Charter school in Arizona, United States

Horizon Honors Schools (also known as Horizon Honors or Horizon Community Learning Center) is an organization of tuition-free charter schools in the Ahwatukee Foothills area of Phoenix, Arizona.

Horizon Honors consists of two schools: Horizon Honors Elementary School (Grades K-6) and Horizon Honors Secondary School (Grades 7–12). Over 1,500 students from cities throughout the East Valley attend the schools.

Horizon Honors Elementary School has an enrollment of 728 students. The school principal is Laura Wanstreet. The school is ranked an “A” School by the Arizona Department of Education (2018), designated a “No Place for Hate” School by the Anti-Defamation League, and is designated a “Mix It Up” Model School by the Southern Poverty Law Center.
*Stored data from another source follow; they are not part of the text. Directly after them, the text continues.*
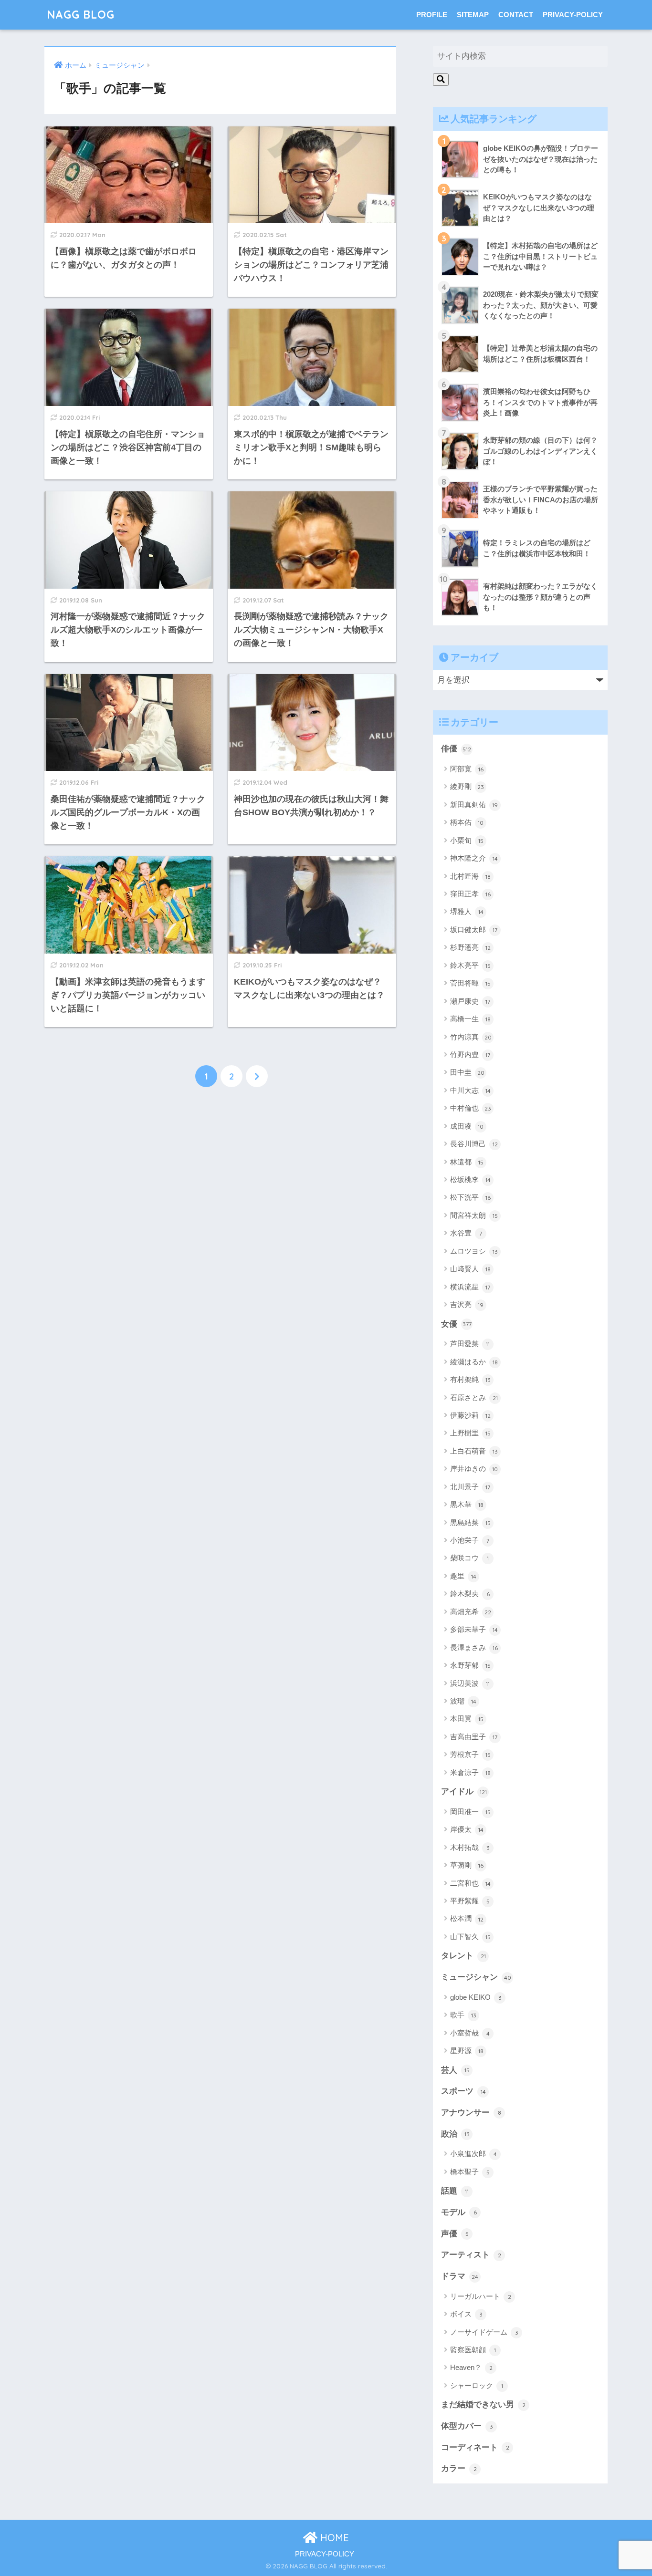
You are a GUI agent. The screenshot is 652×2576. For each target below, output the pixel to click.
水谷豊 (466, 1233)
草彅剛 (467, 1865)
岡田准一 (470, 1811)
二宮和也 (470, 1883)
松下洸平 (470, 1197)
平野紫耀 (470, 1901)
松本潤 (467, 1918)
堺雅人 (467, 911)
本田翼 (467, 1718)
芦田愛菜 (470, 1344)
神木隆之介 (474, 858)
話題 (455, 2190)
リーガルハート (480, 2296)
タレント (463, 1955)
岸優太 (467, 1829)
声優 (455, 2233)
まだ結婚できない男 (483, 2404)
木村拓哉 (470, 1847)
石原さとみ (474, 1397)
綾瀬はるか (474, 1362)
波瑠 (463, 1701)
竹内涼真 (471, 1037)
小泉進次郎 (473, 2154)
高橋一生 (470, 1019)
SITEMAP (473, 14)
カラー (459, 2468)
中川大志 (470, 1090)
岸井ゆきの (474, 1469)
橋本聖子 (470, 2172)
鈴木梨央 (470, 1593)
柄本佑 (467, 822)
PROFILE (431, 14)
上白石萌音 (474, 1451)
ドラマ (459, 2276)
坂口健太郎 (473, 929)
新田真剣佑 (474, 804)
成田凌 (467, 1126)
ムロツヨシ (474, 1251)
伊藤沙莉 (470, 1415)
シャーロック (476, 2385)
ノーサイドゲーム (484, 2332)
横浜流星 (470, 1287)
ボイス (466, 2314)
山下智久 (470, 1936)
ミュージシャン (476, 1977)
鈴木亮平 (470, 965)
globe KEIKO (476, 1997)
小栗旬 (467, 840)
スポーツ (463, 2091)
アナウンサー (471, 2112)
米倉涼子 (470, 1772)
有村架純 (470, 1379)
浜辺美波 (470, 1683)
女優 (456, 1324)
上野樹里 (470, 1433)
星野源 (467, 2050)
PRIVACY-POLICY (573, 14)
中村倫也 (470, 1108)
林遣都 (467, 1162)
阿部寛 (467, 769)
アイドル (464, 1791)
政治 (455, 2134)
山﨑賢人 (470, 1269)
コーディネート (475, 2447)
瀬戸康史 (470, 1001)
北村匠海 (470, 876)
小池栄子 (469, 1540)
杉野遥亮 (470, 947)
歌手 (463, 2015)
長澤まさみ (474, 1647)
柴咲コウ (469, 1558)
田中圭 (467, 1072)
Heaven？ (471, 2367)
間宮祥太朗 (474, 1215)
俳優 (456, 748)
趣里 (463, 1576)
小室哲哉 (470, 2033)
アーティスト (471, 2254)
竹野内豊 (470, 1054)
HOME (333, 2538)
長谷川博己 (474, 1144)
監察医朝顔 (473, 2350)
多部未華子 (474, 1629)
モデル (459, 2212)
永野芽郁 (470, 1665)
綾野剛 (467, 786)
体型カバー (467, 2426)
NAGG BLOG (81, 14)
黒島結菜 (470, 1522)
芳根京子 (470, 1754)
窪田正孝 (470, 894)
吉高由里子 (473, 1737)
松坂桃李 (470, 1179)
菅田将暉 (470, 983)
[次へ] (257, 1076)
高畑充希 (470, 1612)
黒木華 (467, 1504)
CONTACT (515, 14)
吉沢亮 (467, 1304)
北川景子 (470, 1487)
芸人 (455, 2070)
Horizon Honors Secondary School has an enrollment of 280 students in Horizon Honors Middle School (grades 7–8) and 425 in Horizon Honors High School (grades 9–12). The school principal is Stacy Dietz. The school is ranked an “A” School by the Arizona Department of Education (2018,) has a 99% graduation rate, and 97% of graduates pursue college degrees. The school is ranked a "Best High School" by U.S. News & World Report, and accredited by the North Central Association AdvancEd.

==History==
It was originally known as Horizon Charter School when it opened in 1996. The current campus was dedicated in 1999; it was built in partnership with Spiral Enterprises, a firm owned by Reggie Fowler whose businesses included a franchise stake in Club Disney.